Before I close, I want to focus for a minute on the relatively unique problem which confronts AAP/PLAN. Unlike WPLA, for example, which is in and of itself a PAC and can solicit contributions from anyone, AAP itself is not a PAC -- it is a membership organization created for the purpose of establishing a PAC, known as PLAN. As you will no doubt recall from what I said a few minutes ago, this means AAP is legally permitted to solicit contributions for PLAN from only AAP members. Despite the number of psychologists in this country -- 90,000 or so full members of APA, about half of which are licensed health service providers of one type or another -- there are only 2,700 members of AAP. That means, of course, only a very small number of psychologists are even eligible to make a contribution to the PAC. And, by the way, you might be interested to know that only about a third of AAP members have made actual contributions to the PAC, since membership alone doesn't automatically guarantee a contribution into the PAC. This is a mere 900 psychologists responsible for $196,000 in contributions. A very small number of psychologists are carrying the entire load for the profession -- not a new phenomenon, but a disheartening one and one we very much need to work together to fix. As leaders in psychology, it is up to all of us to take some leadership in this area.
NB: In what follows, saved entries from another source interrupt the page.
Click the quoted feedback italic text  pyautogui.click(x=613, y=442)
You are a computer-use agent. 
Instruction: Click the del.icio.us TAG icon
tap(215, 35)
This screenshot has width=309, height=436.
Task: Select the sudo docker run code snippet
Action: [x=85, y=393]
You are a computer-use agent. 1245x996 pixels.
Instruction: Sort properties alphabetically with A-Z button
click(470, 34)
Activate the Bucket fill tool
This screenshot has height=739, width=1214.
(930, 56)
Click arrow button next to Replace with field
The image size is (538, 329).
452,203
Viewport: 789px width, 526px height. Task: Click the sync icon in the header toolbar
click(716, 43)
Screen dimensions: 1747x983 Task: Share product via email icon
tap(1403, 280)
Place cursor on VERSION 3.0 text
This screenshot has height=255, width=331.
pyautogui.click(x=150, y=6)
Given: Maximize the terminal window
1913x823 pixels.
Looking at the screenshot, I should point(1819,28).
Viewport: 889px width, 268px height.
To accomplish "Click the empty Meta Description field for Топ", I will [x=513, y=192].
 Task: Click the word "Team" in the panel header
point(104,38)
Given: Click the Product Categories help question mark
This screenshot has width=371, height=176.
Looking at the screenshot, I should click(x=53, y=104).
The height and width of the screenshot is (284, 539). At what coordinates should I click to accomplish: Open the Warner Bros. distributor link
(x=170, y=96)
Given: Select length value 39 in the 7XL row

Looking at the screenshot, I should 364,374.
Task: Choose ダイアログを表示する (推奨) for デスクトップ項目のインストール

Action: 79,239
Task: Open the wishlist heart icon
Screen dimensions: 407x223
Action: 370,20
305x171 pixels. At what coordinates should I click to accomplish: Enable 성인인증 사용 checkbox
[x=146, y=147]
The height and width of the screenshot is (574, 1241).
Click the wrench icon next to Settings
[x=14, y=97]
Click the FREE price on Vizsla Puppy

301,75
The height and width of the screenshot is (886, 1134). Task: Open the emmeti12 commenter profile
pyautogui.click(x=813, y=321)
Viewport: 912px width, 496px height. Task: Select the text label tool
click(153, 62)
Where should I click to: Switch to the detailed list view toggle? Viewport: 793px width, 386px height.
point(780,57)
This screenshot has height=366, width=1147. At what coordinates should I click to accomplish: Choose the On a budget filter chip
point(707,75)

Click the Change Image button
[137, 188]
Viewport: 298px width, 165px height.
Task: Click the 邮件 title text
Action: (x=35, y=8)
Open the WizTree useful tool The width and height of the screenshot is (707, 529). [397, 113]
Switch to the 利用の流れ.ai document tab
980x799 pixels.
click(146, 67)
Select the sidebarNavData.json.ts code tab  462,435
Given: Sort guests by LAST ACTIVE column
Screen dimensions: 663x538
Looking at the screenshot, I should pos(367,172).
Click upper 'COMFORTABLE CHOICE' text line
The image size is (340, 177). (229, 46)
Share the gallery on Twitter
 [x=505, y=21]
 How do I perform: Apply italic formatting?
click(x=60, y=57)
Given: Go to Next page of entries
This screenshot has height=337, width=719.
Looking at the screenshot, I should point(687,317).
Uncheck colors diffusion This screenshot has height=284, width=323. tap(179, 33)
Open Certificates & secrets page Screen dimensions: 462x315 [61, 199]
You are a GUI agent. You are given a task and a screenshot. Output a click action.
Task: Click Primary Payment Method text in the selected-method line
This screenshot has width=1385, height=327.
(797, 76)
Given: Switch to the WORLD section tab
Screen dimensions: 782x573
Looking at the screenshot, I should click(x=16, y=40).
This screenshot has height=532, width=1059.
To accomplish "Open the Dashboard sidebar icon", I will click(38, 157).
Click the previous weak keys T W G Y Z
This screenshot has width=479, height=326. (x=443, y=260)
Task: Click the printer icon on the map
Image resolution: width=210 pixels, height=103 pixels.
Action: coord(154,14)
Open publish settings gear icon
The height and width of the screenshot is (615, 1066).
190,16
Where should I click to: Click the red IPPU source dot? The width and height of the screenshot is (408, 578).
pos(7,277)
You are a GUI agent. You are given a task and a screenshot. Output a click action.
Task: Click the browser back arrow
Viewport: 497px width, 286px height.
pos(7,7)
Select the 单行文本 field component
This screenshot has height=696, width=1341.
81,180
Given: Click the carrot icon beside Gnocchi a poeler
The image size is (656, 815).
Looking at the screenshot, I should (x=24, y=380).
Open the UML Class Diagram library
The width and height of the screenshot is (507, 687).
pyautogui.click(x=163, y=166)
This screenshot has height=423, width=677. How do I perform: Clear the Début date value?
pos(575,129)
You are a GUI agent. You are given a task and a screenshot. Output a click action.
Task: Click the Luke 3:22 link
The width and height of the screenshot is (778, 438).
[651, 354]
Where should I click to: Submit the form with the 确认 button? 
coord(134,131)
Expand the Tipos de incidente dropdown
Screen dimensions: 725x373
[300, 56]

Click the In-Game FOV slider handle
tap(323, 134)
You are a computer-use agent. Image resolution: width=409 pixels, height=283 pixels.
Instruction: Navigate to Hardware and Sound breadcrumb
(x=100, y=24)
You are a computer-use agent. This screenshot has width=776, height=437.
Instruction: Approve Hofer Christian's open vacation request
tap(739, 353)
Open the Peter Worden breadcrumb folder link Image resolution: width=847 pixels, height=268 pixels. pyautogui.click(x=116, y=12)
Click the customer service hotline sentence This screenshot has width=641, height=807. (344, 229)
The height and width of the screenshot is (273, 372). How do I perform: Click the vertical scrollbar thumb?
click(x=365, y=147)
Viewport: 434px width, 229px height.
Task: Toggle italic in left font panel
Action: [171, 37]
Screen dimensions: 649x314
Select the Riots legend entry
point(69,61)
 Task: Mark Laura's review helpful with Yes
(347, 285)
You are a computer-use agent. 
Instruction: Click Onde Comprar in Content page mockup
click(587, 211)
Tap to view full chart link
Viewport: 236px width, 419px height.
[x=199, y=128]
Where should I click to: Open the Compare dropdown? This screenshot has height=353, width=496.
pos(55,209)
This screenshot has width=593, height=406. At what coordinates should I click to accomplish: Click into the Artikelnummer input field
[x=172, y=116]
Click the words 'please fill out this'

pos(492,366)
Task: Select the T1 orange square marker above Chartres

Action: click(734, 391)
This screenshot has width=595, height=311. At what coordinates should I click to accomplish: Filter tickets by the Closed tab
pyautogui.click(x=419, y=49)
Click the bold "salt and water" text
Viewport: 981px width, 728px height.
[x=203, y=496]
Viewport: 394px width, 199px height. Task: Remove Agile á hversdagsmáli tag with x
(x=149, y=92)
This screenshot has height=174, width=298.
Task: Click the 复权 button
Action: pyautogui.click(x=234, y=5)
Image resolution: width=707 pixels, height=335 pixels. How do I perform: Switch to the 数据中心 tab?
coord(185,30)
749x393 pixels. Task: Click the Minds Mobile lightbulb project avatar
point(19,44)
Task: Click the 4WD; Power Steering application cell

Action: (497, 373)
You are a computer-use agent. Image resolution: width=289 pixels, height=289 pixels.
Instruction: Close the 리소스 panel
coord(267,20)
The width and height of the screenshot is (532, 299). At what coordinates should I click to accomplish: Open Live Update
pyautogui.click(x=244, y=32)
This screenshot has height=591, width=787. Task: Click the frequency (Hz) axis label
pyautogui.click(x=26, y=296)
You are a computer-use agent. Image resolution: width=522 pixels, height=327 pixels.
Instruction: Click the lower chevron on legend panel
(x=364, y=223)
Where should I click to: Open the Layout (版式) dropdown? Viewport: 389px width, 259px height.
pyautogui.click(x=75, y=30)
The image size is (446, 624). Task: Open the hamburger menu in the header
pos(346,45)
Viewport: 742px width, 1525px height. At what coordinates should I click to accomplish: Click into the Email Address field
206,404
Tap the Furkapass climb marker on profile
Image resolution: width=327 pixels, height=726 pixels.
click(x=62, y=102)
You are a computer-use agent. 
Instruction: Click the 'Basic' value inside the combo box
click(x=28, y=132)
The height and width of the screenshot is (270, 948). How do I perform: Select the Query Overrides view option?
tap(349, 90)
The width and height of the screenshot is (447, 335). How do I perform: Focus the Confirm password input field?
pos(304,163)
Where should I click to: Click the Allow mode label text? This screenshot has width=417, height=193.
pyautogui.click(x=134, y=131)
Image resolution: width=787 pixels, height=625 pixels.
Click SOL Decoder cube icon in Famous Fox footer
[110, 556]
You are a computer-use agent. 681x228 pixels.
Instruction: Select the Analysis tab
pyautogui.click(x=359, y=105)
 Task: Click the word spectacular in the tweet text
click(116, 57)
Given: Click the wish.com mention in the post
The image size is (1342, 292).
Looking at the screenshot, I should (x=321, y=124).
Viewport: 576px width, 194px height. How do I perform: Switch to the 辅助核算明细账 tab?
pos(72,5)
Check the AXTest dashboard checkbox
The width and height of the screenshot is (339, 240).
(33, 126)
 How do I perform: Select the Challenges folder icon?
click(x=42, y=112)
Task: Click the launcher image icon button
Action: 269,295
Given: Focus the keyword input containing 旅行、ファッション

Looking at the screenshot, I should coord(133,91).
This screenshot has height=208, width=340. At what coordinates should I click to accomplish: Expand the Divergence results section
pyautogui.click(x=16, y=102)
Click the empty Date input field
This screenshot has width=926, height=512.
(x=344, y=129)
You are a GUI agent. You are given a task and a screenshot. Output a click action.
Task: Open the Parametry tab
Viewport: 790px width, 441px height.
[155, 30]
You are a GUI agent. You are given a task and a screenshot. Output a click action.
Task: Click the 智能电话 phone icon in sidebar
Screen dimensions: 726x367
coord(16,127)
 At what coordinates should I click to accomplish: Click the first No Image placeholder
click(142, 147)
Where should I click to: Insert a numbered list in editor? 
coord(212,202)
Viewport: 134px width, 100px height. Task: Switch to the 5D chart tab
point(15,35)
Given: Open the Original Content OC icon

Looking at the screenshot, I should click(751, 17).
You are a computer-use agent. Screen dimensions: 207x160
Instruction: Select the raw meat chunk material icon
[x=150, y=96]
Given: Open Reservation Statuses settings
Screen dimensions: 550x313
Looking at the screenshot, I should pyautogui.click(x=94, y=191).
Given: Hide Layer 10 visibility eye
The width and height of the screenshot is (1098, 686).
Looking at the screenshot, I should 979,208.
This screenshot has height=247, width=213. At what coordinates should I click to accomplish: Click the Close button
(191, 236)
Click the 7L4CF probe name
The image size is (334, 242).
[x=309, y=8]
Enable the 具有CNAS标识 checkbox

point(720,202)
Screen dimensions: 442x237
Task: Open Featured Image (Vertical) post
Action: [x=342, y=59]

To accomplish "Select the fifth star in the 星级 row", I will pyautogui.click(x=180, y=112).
One step towards solving this problem is, of course, increasing the membership of AAP. While I realize that the current obstacles and economics of the healthcare system make it difficult for practitioners to join yet another organization, without greater participation on the political action front by psychologists, it will be that much more difficult to remove those obstacles and improve the economic circumstances of our profession. I would invite you to put your collective heads together with Steve Pfeiffer, Executive Director of AAP and Jerry Clark, the Chair of AAP who are here at the conference to find some creative solutions to this problem.
To begin our part, the Practice Organization has commissioned a study of the practice community's perceptions, attitudes, and behavior related to political giving activities. We expect that data from this study will ultimately help us build the widespread support needed from our community to mount the necessary political action arm to accompany the very well organized advocacy efforts that have been developed over the years. You will be hearing some preliminary results of this study later in the conference.
So here we stand at the start of a new millennium and the launch of the APA Practice Organization – not so much the start of something new, as it is our evolution to the next chapter. The task before us continues to grow increasingly challenging and complex. We must grapple with changing healthcare policy, fickle and volatile market forces, and, most recently, the introduction of new information technology that may or may not prove helpful, depending on how we use it.
I believe, though, psychology is up for the challenge. We have built an incredibly strong collective effort over the years to work the practice agenda -- you and your organizations have been critical and instrumental in that. And now we have added another component to the effort in the form of the Practice Organization. By integrating this piece with our existing structures, we expect to bring more force to bear on the agenda, to better focus our energies, to create a more connected practice community, and, above all, to expand the power of psychology.